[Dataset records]
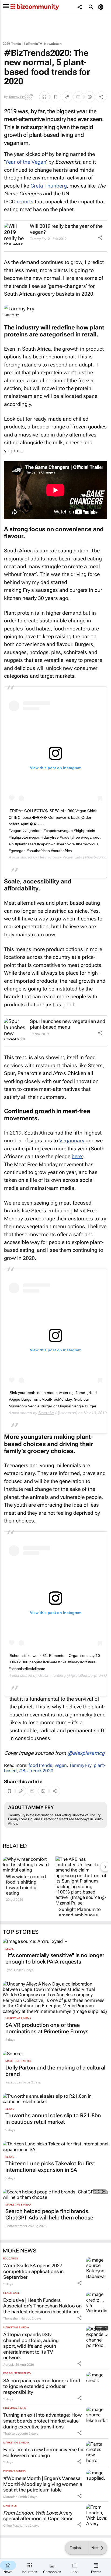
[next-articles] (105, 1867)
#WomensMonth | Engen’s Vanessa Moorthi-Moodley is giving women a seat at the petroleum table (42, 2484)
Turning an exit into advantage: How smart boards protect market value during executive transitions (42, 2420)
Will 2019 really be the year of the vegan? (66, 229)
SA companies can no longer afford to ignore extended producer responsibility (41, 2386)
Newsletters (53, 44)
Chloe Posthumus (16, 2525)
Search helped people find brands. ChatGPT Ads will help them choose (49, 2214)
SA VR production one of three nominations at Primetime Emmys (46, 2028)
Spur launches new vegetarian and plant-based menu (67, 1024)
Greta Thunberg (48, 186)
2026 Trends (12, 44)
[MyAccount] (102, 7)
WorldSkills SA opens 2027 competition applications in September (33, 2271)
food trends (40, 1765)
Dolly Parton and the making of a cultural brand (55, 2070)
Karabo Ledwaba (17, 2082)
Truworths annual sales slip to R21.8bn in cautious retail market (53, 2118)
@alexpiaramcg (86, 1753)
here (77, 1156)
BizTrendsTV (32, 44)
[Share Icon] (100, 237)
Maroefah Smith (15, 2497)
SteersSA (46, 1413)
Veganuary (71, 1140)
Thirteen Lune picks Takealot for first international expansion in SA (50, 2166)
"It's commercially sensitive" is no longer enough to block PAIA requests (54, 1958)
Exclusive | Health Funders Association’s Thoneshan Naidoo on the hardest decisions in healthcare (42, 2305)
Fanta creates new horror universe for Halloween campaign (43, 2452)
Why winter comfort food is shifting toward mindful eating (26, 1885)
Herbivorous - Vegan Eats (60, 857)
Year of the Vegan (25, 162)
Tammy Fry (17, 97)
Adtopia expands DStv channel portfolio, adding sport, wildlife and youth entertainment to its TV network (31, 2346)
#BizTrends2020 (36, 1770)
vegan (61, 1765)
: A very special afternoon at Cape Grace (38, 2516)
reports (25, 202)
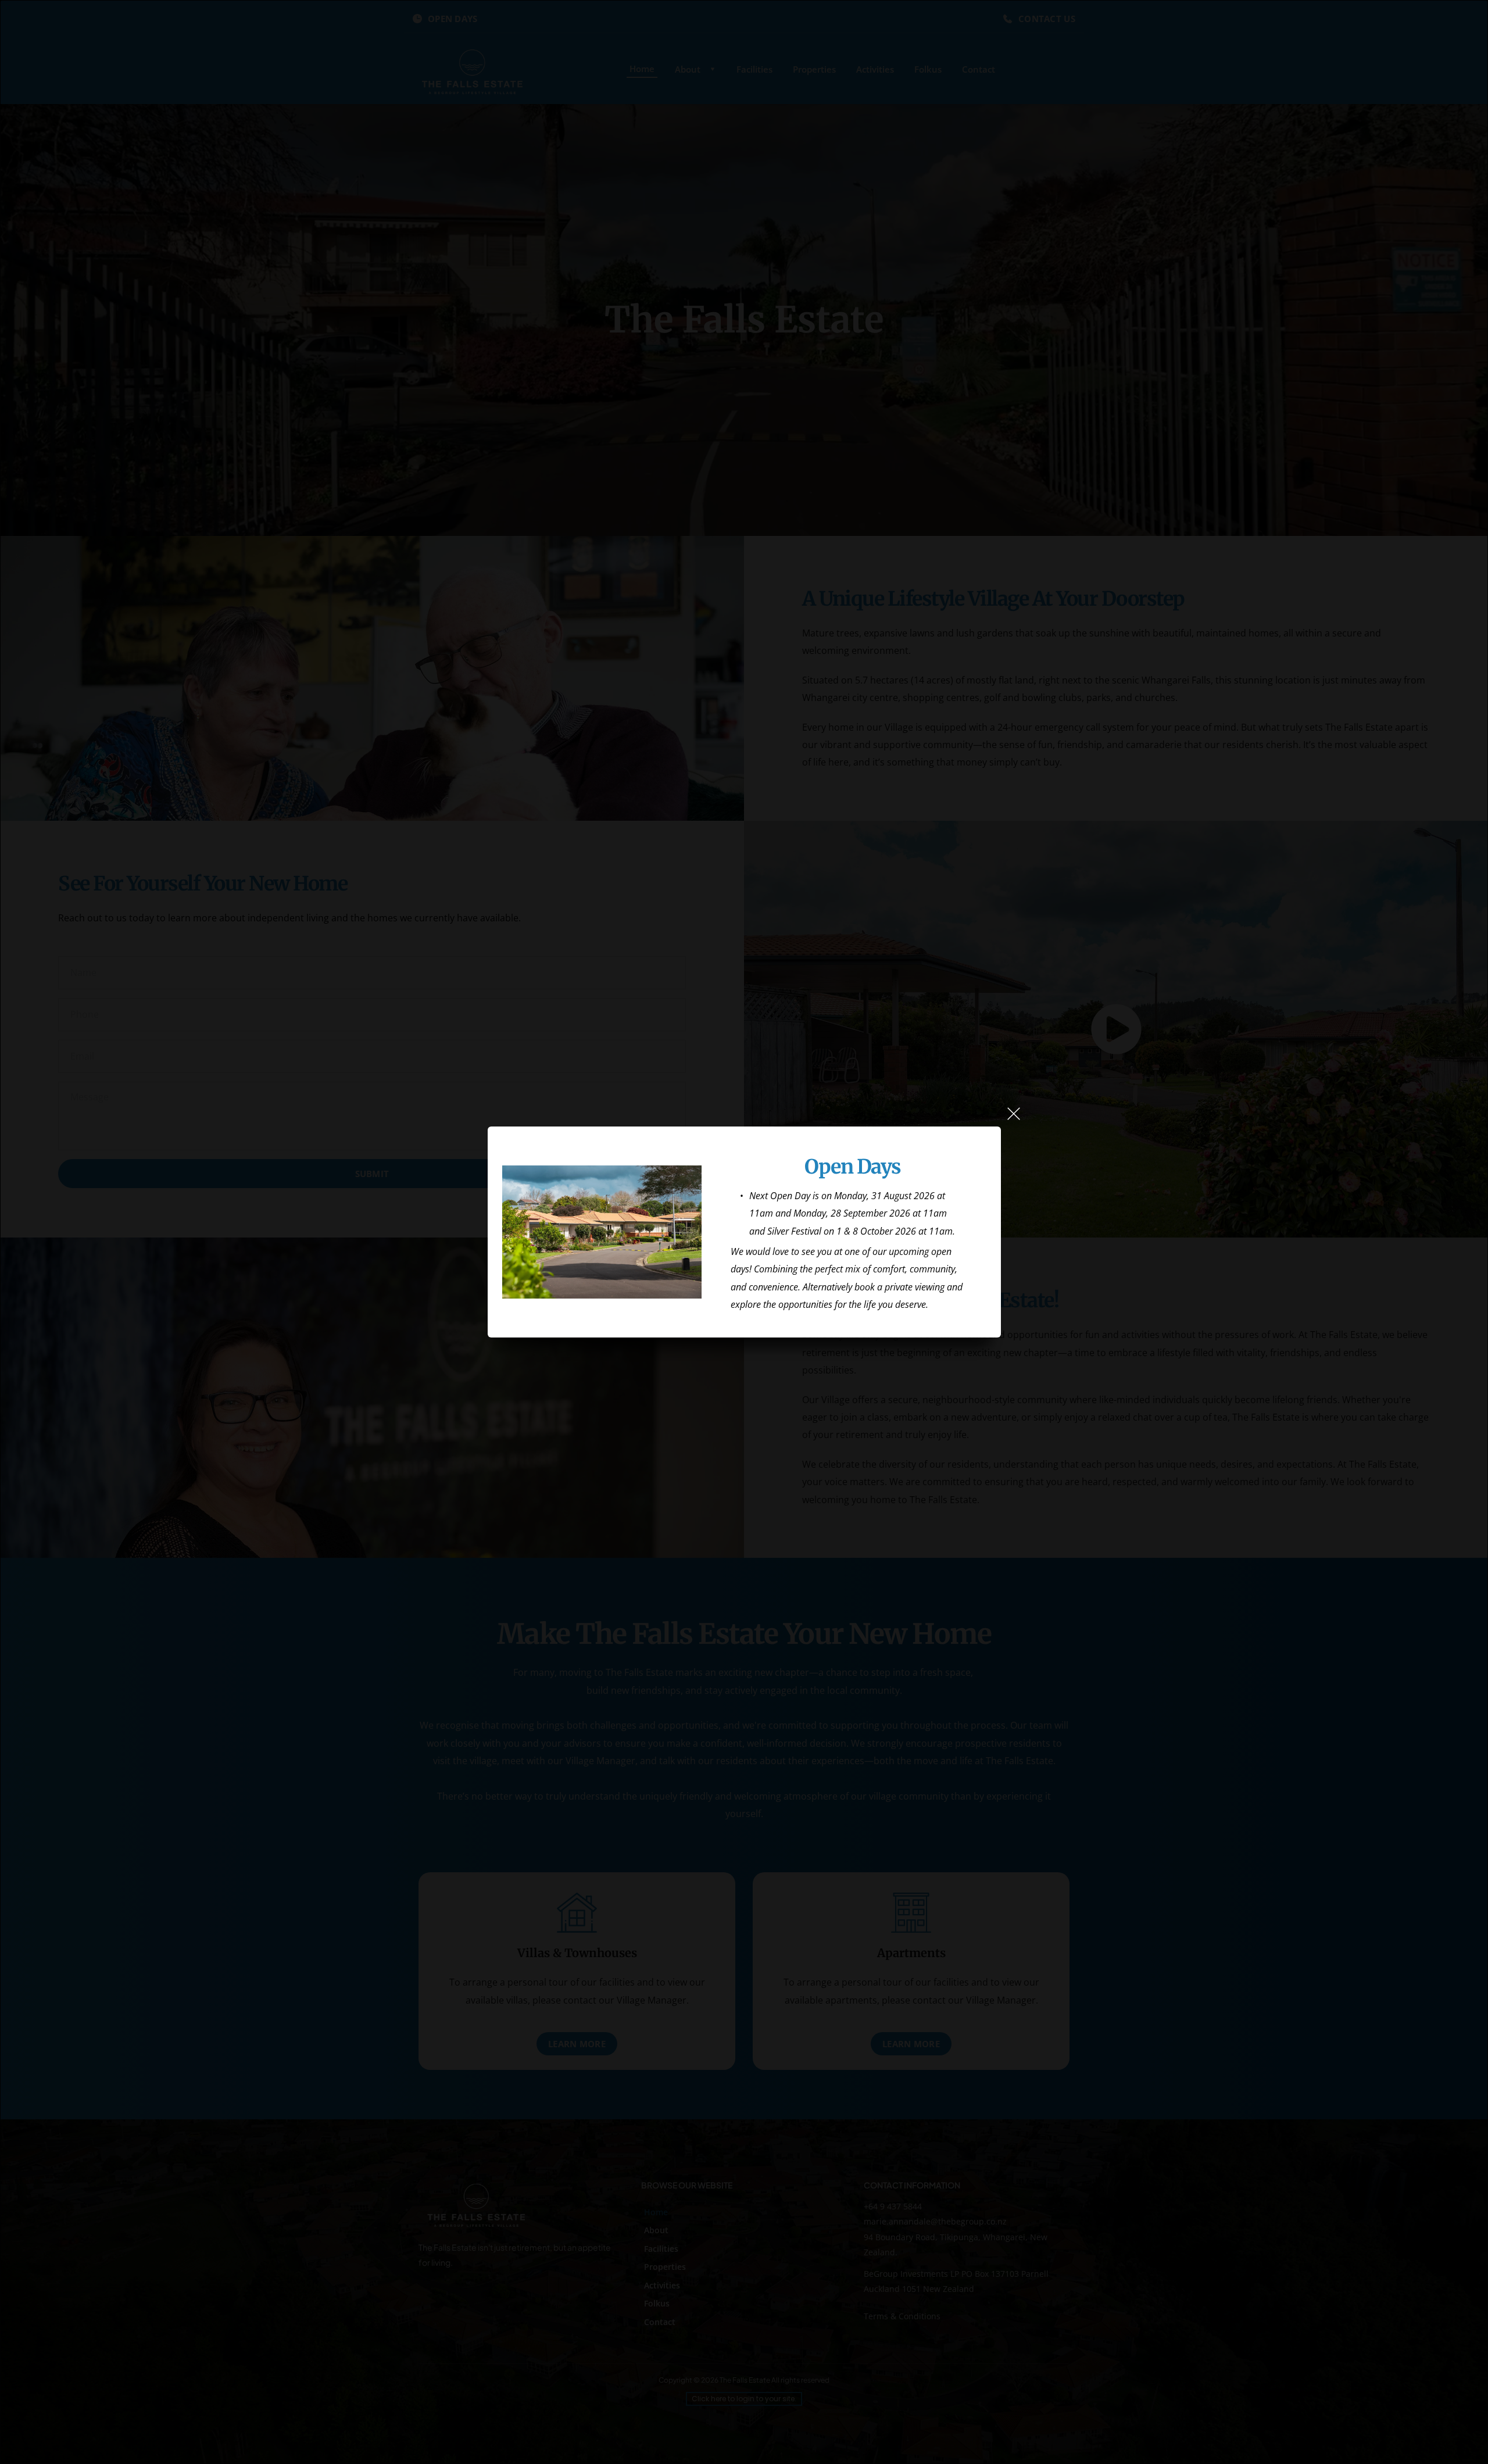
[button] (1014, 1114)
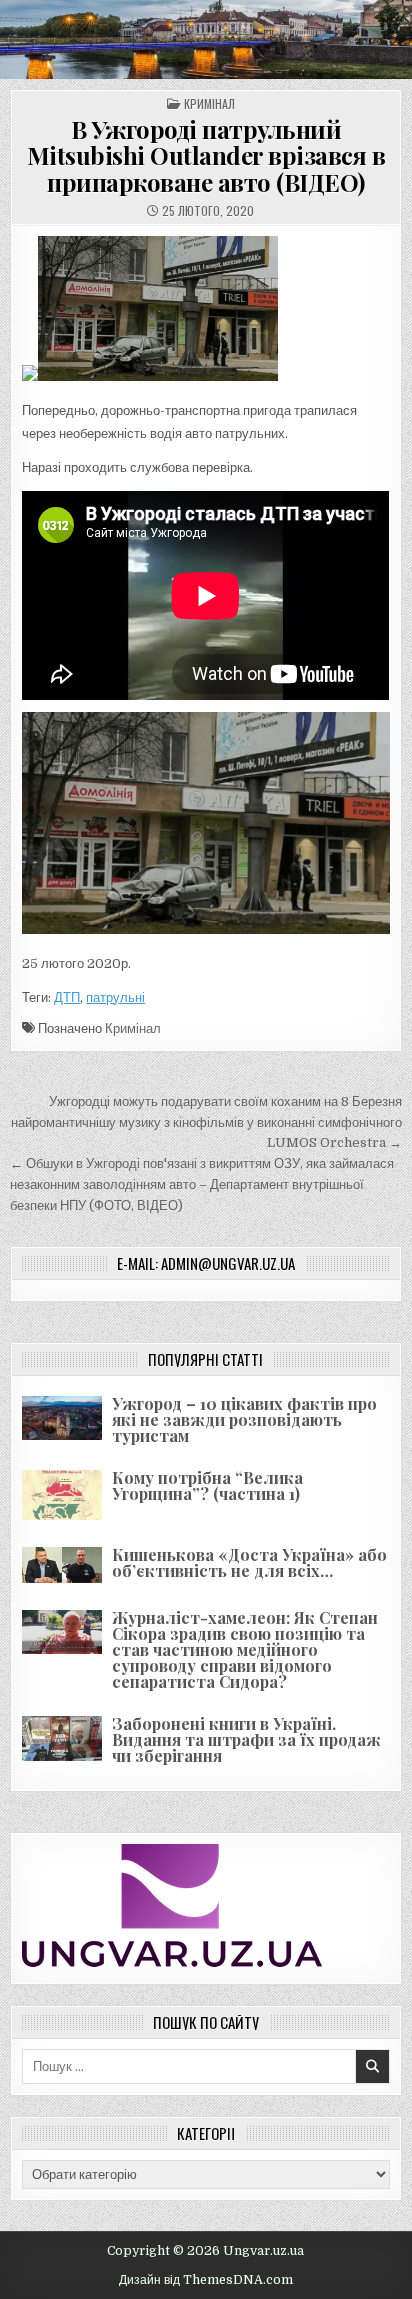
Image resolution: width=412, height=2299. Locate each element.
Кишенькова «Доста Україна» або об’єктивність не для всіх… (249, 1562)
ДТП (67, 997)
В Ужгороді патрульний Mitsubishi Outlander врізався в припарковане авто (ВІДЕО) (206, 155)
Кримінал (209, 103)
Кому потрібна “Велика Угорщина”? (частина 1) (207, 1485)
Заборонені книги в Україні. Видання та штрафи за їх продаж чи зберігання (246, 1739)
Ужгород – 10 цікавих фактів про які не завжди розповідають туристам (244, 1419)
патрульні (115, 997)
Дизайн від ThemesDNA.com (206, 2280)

[Problem]:
Any picture in the data is to be skipped, while each line is returned exactly as written.

[Worked solution]:
[next-articles] (105, 1867)
#WomensMonth | Engen’s Vanessa Moorthi-Moodley is giving women a seat at the petroleum table (42, 2484)
Turning an exit into advantage: How smart boards protect market value during executive transitions (42, 2420)
Will 2019 really be the year of the vegan? (66, 229)
SA companies can no longer afford to ignore extended producer responsibility (41, 2386)
Newsletters (53, 44)
Chloe Posthumus (16, 2525)
Search helped people find brands. ChatGPT Ads will help them choose (49, 2214)
SA VR production one of three nominations at Primetime Emmys (46, 2028)
Spur launches new vegetarian and plant-based menu (67, 1024)
Greta Thunberg (48, 186)
2026 Trends (12, 44)
[MyAccount] (102, 7)
WorldSkills SA opens 2027 competition applications in September (33, 2271)
food trends (40, 1765)
Dolly Parton and the making of a cultural brand (55, 2070)
Karabo Ledwaba (17, 2082)
Truworths annual sales slip to R21.8bn in cautious retail market (53, 2118)
@alexpiaramcg (86, 1753)
here (77, 1156)
BizTrendsTV (32, 44)
[Share Icon] (100, 237)
Maroefah Smith (15, 2497)
SteersSA (46, 1413)
Veganuary (71, 1140)
Thirteen Lune picks Takealot for first international expansion in SA (50, 2166)
"It's commercially sensitive" is no longer enough to block PAIA requests (54, 1958)
Exclusive | Health Funders Association’s Thoneshan Naidoo on the hardest decisions in healthcare (42, 2305)
Fanta creates new horror universe for Halloween campaign (43, 2452)
Why winter comfort food is shifting toward mindful eating (26, 1885)
Herbivorous - Vegan Eats (60, 857)
Year of the Vegan (25, 162)
Tammy Fry (17, 97)
Adtopia expands DStv channel portfolio, adding sport, wildlife and youth entertainment to its TV network (31, 2346)
#BizTrends2020 (36, 1770)
vegan (61, 1765)
: A very special afternoon at Cape Grace (38, 2516)
reports (25, 202)
[button] (1014, 1114)
Image resolution: width=412, height=2299. Locate each element.
Кишенькова «Доста Україна» або об’єктивність не для всіх… (249, 1562)
ДТП (67, 997)
В Ужгороді патрульний Mitsubishi Outlander врізався в припарковане авто (ВІДЕО) (206, 155)
Кримінал (209, 103)
Кому потрібна “Велика Угорщина”? (частина 1) (207, 1485)
Заборонені книги в Україні. Видання та штрафи за їх продаж чи зберігання (246, 1739)
Ужгород – 10 цікавих фактів про які не завжди розповідають туристам (244, 1419)
патрульні (115, 997)
Дизайн від ThemesDNA.com (206, 2280)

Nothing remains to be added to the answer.